Reference
robots.txt for AI Crawlers — Complete Guide (2026)
Copy-paste templates and the complete directive reference for controlling AI crawlers via robots.txt. Covers GPTBot, ChatGPT-User, OAI-SearchBot, ClaudeBot, Claude-Web, Google-Extended, Applebot-Extended, PerplexityBot, Meta-ExternalAgent, Bingbot, and Bytespider.
On this page
What robots.txt is
robots.txt is a plain-text file at the root of your domain (yourdomain.com/robots.txt) that tells web crawlers which URLs they may or may not fetch. The Robots Exclusion Protocol has been a web standard since 1994. Every major AI crawler operating in 2026 — including OpenAI, Anthropic, Google, Microsoft, Apple, Meta, Perplexity — publicly commits to respecting it.
For AI visibility, robots.txt is the single most important configuration on your site. It determines whether your content can be used as training data, cited in real-time AI answers, and indexed by AI-search products like ChatGPT Search.

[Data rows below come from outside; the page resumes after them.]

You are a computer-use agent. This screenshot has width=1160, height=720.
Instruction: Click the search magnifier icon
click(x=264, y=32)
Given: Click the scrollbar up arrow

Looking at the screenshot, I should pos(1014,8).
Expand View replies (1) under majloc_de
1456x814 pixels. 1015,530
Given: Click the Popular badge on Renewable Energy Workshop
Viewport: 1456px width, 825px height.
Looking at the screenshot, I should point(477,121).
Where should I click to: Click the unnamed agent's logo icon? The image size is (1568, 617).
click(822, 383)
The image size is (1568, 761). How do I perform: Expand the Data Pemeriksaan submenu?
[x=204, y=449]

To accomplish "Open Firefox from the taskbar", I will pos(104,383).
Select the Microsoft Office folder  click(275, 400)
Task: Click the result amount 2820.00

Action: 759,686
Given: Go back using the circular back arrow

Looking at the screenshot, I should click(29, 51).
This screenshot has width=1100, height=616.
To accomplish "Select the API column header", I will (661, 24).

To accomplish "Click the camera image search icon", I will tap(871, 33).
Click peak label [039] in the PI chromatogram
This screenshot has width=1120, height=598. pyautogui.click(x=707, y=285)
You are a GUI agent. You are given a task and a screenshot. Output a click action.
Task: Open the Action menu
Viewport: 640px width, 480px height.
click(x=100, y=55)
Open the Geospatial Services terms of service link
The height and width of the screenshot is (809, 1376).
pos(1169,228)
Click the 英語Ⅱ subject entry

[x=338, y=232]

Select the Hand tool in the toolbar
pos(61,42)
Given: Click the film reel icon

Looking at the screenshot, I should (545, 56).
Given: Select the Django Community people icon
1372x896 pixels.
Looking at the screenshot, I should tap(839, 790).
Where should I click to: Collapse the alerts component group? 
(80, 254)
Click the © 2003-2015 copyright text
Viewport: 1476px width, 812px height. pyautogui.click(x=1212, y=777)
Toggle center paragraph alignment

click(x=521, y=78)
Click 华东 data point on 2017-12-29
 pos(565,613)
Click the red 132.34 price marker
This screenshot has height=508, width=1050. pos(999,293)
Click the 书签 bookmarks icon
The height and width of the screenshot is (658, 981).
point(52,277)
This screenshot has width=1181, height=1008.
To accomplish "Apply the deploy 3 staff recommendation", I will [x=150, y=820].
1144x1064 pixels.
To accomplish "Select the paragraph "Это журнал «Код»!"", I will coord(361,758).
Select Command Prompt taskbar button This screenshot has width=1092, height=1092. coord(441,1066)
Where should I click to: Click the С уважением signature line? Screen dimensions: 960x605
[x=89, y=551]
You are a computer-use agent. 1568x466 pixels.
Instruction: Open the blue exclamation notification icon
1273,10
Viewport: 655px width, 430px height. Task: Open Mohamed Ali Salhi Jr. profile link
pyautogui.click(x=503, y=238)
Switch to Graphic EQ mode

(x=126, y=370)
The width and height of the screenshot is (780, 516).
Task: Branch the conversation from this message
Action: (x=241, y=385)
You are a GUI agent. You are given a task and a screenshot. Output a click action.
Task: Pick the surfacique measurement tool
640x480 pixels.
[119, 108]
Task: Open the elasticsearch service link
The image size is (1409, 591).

Approximately 40% of websites accidentally block at least one major AI crawler due to overly strict default robots.txt files inherited from CMS templates or copied from older SEO guides. Always audit yours.
The basic directives
| Directive | Purpose | Example |
|---|---|---|
| User-agent | Names the crawler the next rules apply to. Wildcard * = all crawlers. | User-agent: GPTBot |
| Allow | Explicitly permits a path. Used to override a broader Disallow. | Allow: /docs/ |
| Disallow | Blocks a path. Empty value = block nothing (i.e., allow all). | Disallow: /admin/ |
| Sitemap | Points crawlers to your sitemap.xml. Independent of allow/disallow rules. | Sitemap: /sitemap.xml |
Rules are evaluated per-crawler. A User-agent declaration starts a block; everything until the next User-agent applies only to that bot.
Template: allow all AI crawlers
Recommended for any site that wants AI visibility. Drop this into your robots.txt to explicitly permit every major AI crawler. Explicit allow rules are clearer documentation than implicit defaults.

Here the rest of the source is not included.